*** Begin section ***

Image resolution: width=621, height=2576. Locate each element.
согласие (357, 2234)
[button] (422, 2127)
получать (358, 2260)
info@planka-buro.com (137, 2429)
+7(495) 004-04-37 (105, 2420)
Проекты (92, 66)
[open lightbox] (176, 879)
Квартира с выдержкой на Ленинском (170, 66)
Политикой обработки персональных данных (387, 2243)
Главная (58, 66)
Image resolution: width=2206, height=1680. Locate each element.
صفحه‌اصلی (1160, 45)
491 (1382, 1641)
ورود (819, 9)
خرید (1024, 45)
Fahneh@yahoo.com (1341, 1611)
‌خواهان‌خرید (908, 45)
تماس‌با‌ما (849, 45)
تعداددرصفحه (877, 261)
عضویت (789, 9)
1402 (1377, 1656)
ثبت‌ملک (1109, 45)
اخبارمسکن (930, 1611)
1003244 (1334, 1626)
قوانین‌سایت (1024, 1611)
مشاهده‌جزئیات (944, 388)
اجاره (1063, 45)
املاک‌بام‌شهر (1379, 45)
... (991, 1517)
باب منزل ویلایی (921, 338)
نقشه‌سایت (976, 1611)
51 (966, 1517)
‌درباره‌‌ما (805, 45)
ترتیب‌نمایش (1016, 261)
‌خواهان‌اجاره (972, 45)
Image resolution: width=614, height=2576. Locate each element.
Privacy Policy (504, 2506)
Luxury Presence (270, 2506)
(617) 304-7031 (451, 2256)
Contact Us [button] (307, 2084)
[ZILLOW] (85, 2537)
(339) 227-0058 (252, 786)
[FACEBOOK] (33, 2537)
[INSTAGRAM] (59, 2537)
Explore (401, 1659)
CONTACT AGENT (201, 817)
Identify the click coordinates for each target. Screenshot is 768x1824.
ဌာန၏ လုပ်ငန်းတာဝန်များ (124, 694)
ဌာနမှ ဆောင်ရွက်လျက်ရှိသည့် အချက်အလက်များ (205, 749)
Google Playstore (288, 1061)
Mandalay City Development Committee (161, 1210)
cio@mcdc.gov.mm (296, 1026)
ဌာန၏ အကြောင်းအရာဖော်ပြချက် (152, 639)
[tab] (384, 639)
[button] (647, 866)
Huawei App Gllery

*** End section ***

### [Directions]
Set every line of the listing down word for word.

### [Result for this task]
Image resolution: width=621, height=2576. Locate each element.
согласие (357, 2234)
[button] (422, 2127)
получать (358, 2260)
info@planka-buro.com (137, 2429)
+7(495) 004-04-37 (105, 2420)
Проекты (92, 66)
[open lightbox] (176, 879)
Квартира с выдержкой на Ленинском (170, 66)
Политикой обработки персональных данных (387, 2243)
Главная (58, 66)
Image resolution: width=2206, height=1680. Locate each element.
صفحه‌اصلی (1160, 45)
491 (1382, 1641)
ورود (819, 9)
خرید (1024, 45)
Fahneh@yahoo.com (1341, 1611)
‌خواهان‌خرید (908, 45)
تماس‌با‌ما (849, 45)
تعداددرصفحه (877, 261)
عضویت (789, 9)
1402 (1377, 1656)
ثبت‌ملک (1109, 45)
اخبارمسکن (930, 1611)
1003244 (1334, 1626)
قوانین‌سایت (1024, 1611)
مشاهده‌جزئیات (944, 388)
اجاره (1063, 45)
املاک‌بام‌شهر (1379, 45)
... (991, 1517)
باب منزل ویلایی (921, 338)
نقشه‌سایت (976, 1611)
51 (966, 1517)
‌درباره‌‌ما (805, 45)
ترتیب‌نمایش (1016, 261)
‌خواهان‌اجاره (972, 45)
Image resolution: width=614, height=2576. Locate each element.
Privacy Policy (504, 2506)
Luxury Presence (270, 2506)
(617) 304-7031 (451, 2256)
Contact Us [button] (307, 2084)
[ZILLOW] (85, 2537)
(339) 227-0058 (252, 786)
[FACEBOOK] (33, 2537)
[INSTAGRAM] (59, 2537)
Explore (401, 1659)
CONTACT AGENT (201, 817)
Identify the click coordinates for each target. Screenshot is 768x1824.
ဌာန၏ လုပ်ငန်းတာဝန်များ (124, 694)
ဌာနမှ ဆောင်ရွက်လျက်ရှိသည့် အချက်အလက်များ (205, 749)
Google Playstore (288, 1061)
Mandalay City Development Committee (161, 1210)
cio@mcdc.gov.mm (296, 1026)
ဌာန၏ အကြောင်းအရာဖော်ပြချက် (152, 639)
[tab] (384, 639)
[button] (647, 866)
Huawei App Gllery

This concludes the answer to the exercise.